For years, Georgia environmentalists have wondered if the Environmental Protection Agency would wield a federal rule forbidding storing heavy metal-laden and cancer-causing coal ash in groundwater with the same resolve they used in Ohio and Alabama

A letter sent from EPA to the Georgia Environmental Protection Division this month indicates they are.

The letter takes EPD to task for a final closure permit at Georgia Power’s Plant Hammond near Rome. EPA says the permit issued last September likely breaks the groundwater rule. About 10% of the Hammond coal ash remains in the aquifer. 

Chris Bowers, senior attorney with the Southern Environmental Law Center, described the letter as “yanking EPD’s chain.”

“Well, the letter is what I would call a politely worded smackdown of Georgia EPD's misinterpretation of the closure standards for ash,” Bowers said.  

While most states have always been made to follow the EPA lead on the long-term storage of the material left over from burning coal to make electricity, Georgia was handed control of its own coal ash program under one condition: Closure permits must be at least as stringent as the federal standard. 

Meanwhile, EPD has so far voiced no opposition to Georgia Power’s requests to leave other coal ash enclosures in a state of unlined closure vulnerable to infiltration by groundwater.

In the letter to EPD, EPA Region 4 Administrator Jeneanne Gettles said those plans do not satisfy the deal EPD made to run its own program.  

“The Agency is unaware of a circumstance where these standards could be, or have been, met when the waste in a closed, unlined impoundment remains in contact with groundwater that freely migrates in and out of the [coal ash] remaining in the closed unit,” Gettles said.

In correspondence between the two agencies obtained by GPB, EPA personnel voiced concerns about the groundwater at Plant Hammond right up until the point in September of last year that the final closure permit was issued. 

In one document, the EPA shared a table describing how coal ash at some monitoring wells was found to be sometimes a dozen feet deep in the water flowing through the Northwest Georgia topography.

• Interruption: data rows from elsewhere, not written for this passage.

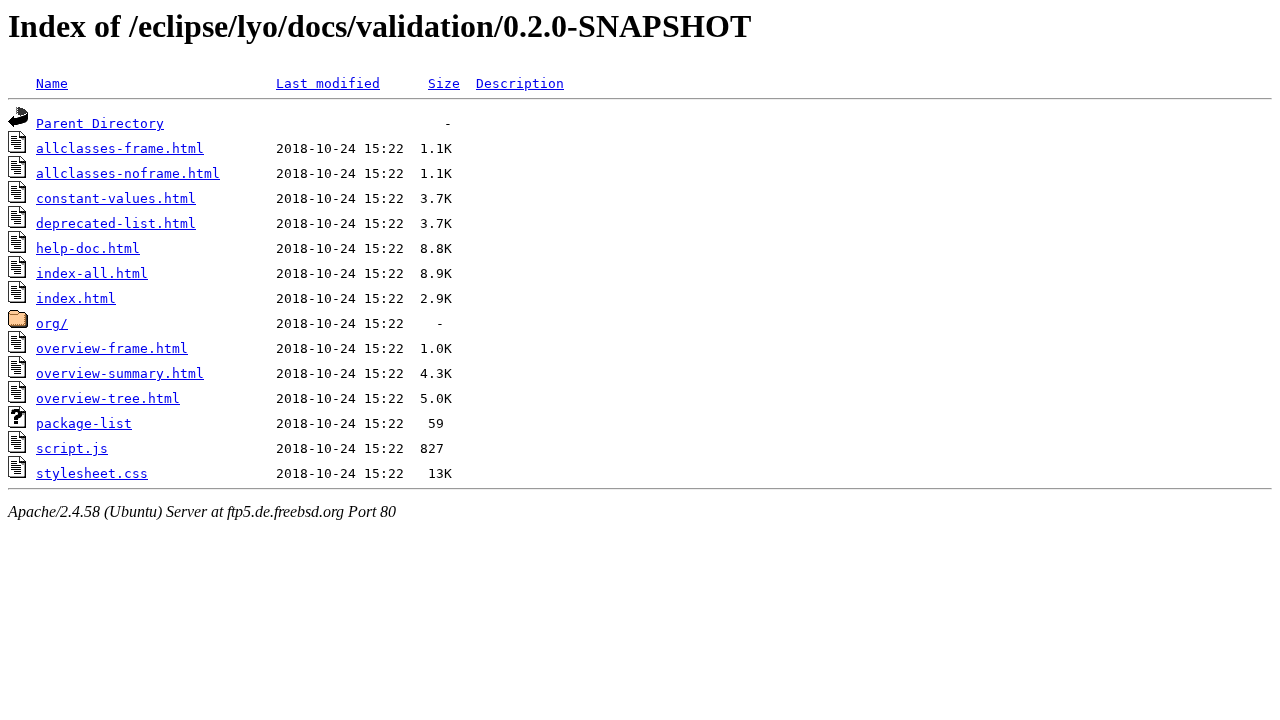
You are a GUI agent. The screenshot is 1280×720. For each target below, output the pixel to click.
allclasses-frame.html (120, 148)
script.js (72, 448)
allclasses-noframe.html (128, 173)
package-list (84, 423)
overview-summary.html (120, 373)
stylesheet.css (92, 473)
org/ (52, 323)
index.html (76, 298)
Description (520, 83)
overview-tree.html (108, 398)
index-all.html (92, 273)
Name (52, 83)
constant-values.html (116, 198)
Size (444, 83)
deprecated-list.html (116, 223)
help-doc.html (88, 248)
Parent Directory (100, 123)
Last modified (328, 83)
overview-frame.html (112, 348)
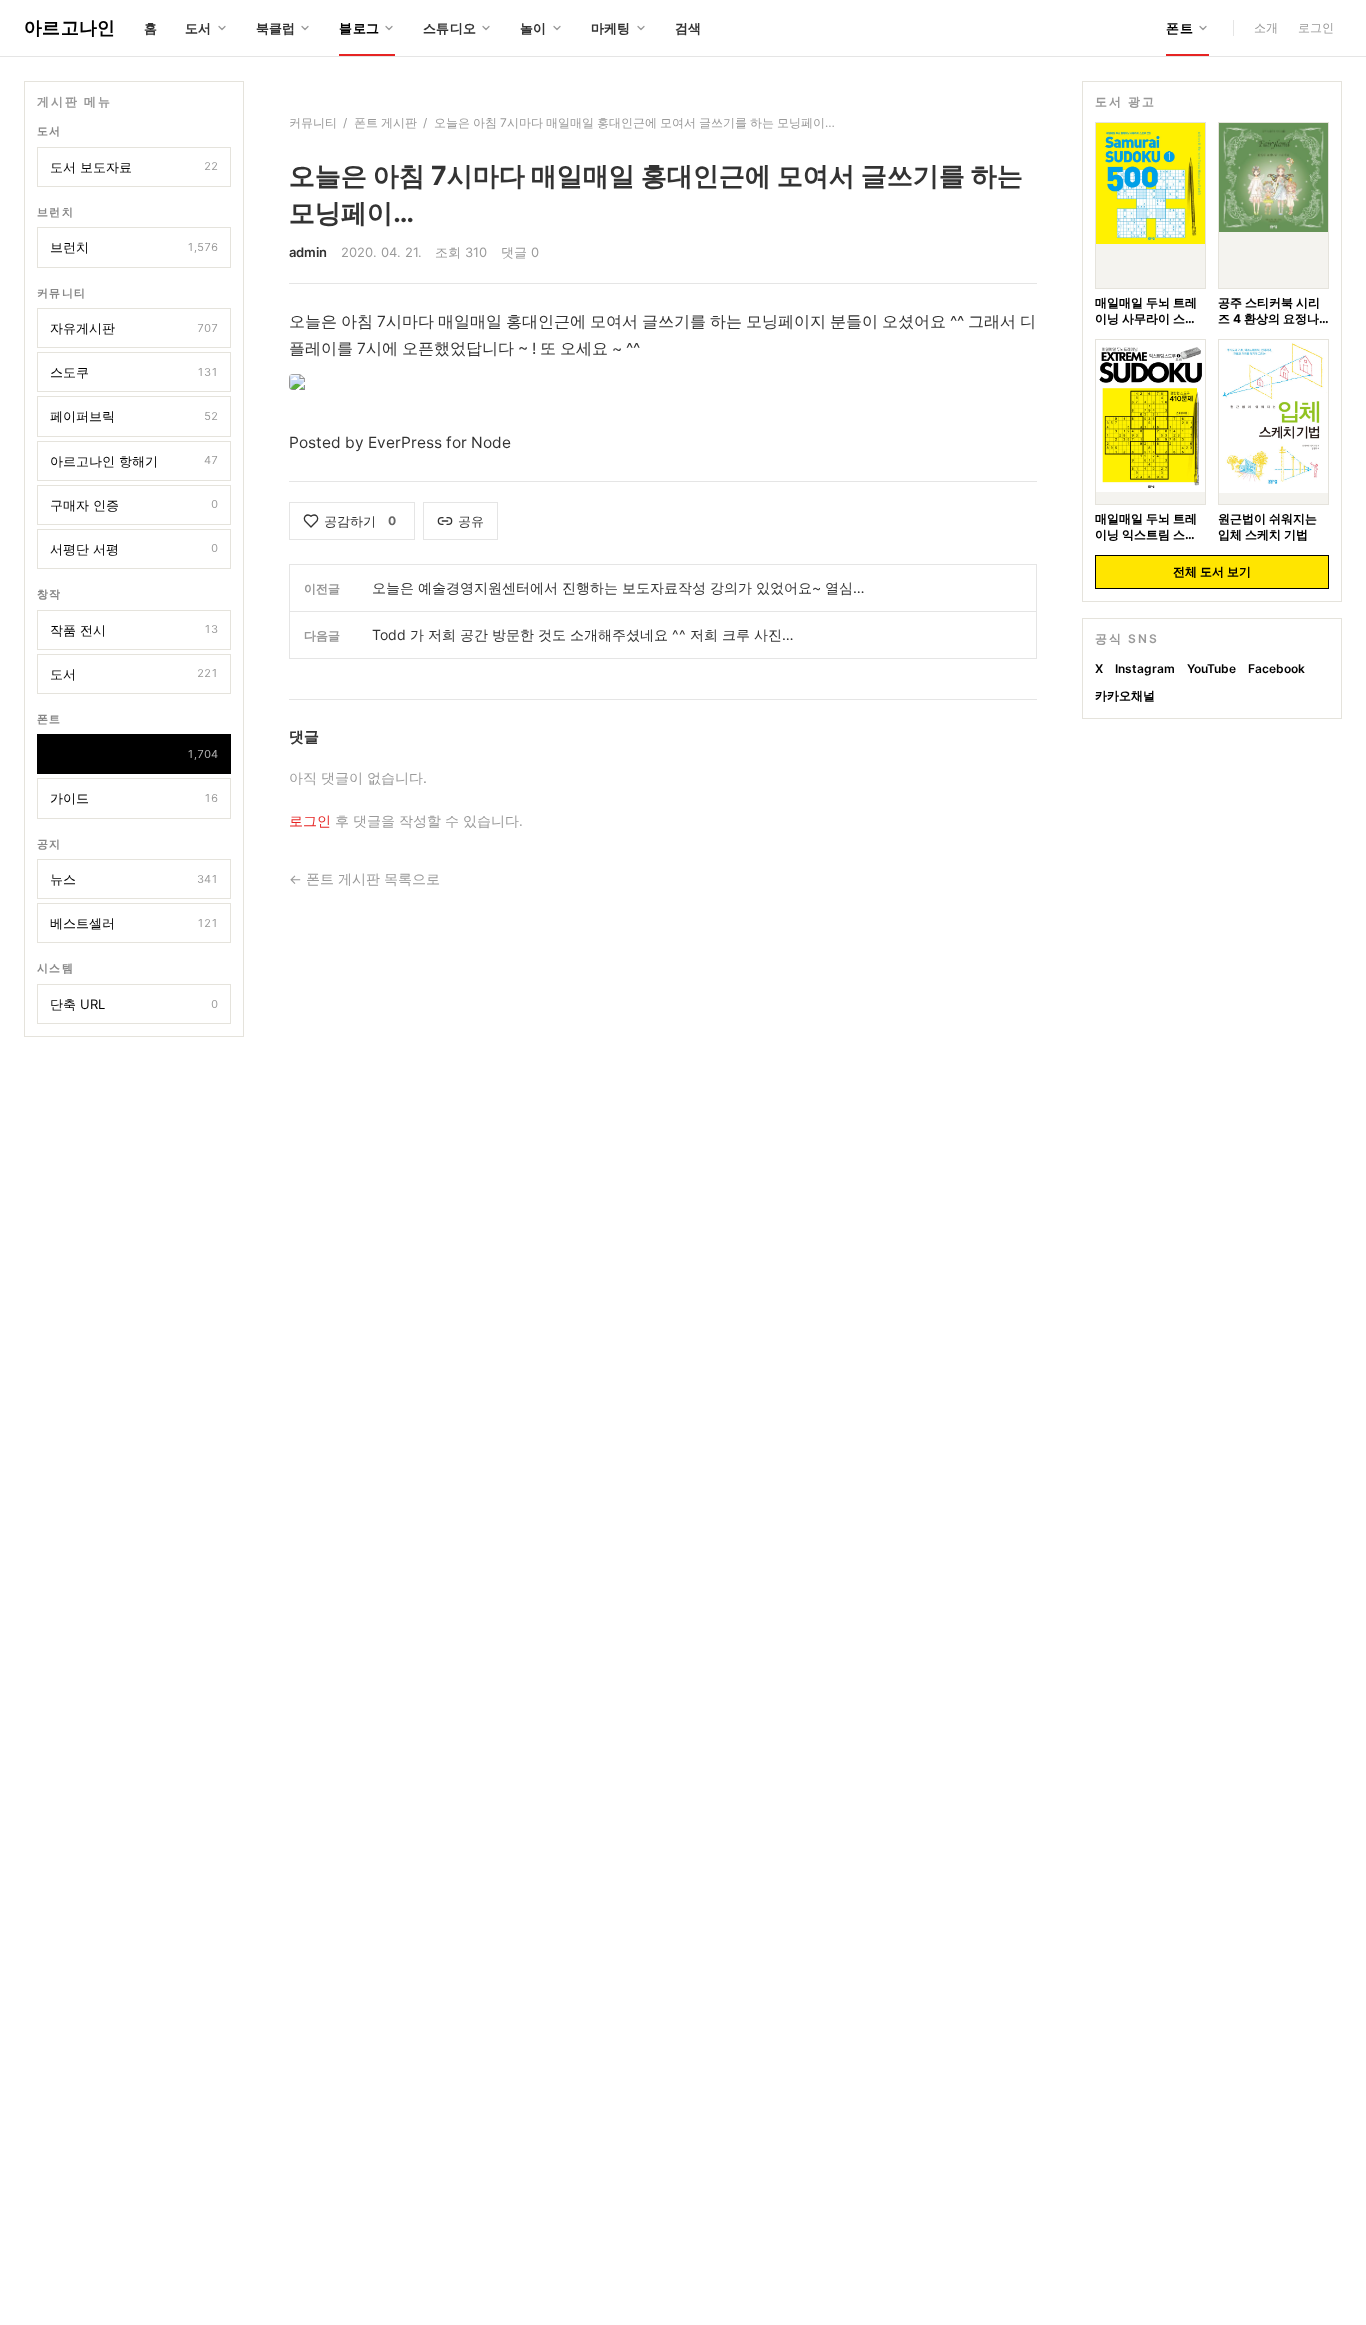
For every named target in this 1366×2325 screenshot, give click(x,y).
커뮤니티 (313, 122)
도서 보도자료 (134, 167)
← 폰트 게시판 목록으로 (364, 879)
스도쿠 (134, 372)
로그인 (1316, 27)
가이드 (134, 798)
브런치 (134, 247)
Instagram (1145, 668)
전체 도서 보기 (1212, 571)
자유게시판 (134, 328)
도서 (134, 674)
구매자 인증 (134, 505)
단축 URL (134, 1004)
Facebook (1276, 668)
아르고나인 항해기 (134, 461)
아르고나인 (70, 27)
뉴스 (134, 879)
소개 (1266, 27)
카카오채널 (1125, 694)
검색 (688, 28)
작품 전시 (134, 630)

The new attention to how EPD is running its permitting process has clear implications for permits not yet issued at other larger coal ash sites, such as at Georgia Power’s Plant Scherer in Monroe County. Altamaha Riverkeeper Fletcher Sams said Plant Scherer closure plans would leave coal ash some 25 feet in groundwater there. 

Residents around the Scherer ash pond have worried for years about the connection between the drinking water they draw from the same aquifer and various illnesses, including some rare cancers.

“I mean, we have told the power company, we have told legislators, we have told EPD, you told the governor that these plans are illegal,” Sams said. “We've been saying that for years. And now EPA is saying what we've been saying.” 

The difference, Sams said, is that the EPA has the authority to take control of Georgia coal ash management back from the state. 

Both Fletcher Sams the riverkeeper and attorney Chris Bowers of the SELC agree the EPA letter may be the first step in that process.

In an official comment on the letter, Georgia Power said their ash pond closure plans are designed to comply with both the federal and state coal ash rules.

Georgia EPD did not respond to requests for comment by deadline.

Correction

A photo caption in an earlier version of this story said the ash pond at Georgia Power's Plant Scherer was still accepting new coal combustion residuals, or coal ash. The pond actually quit receiving new coal ash in 2020.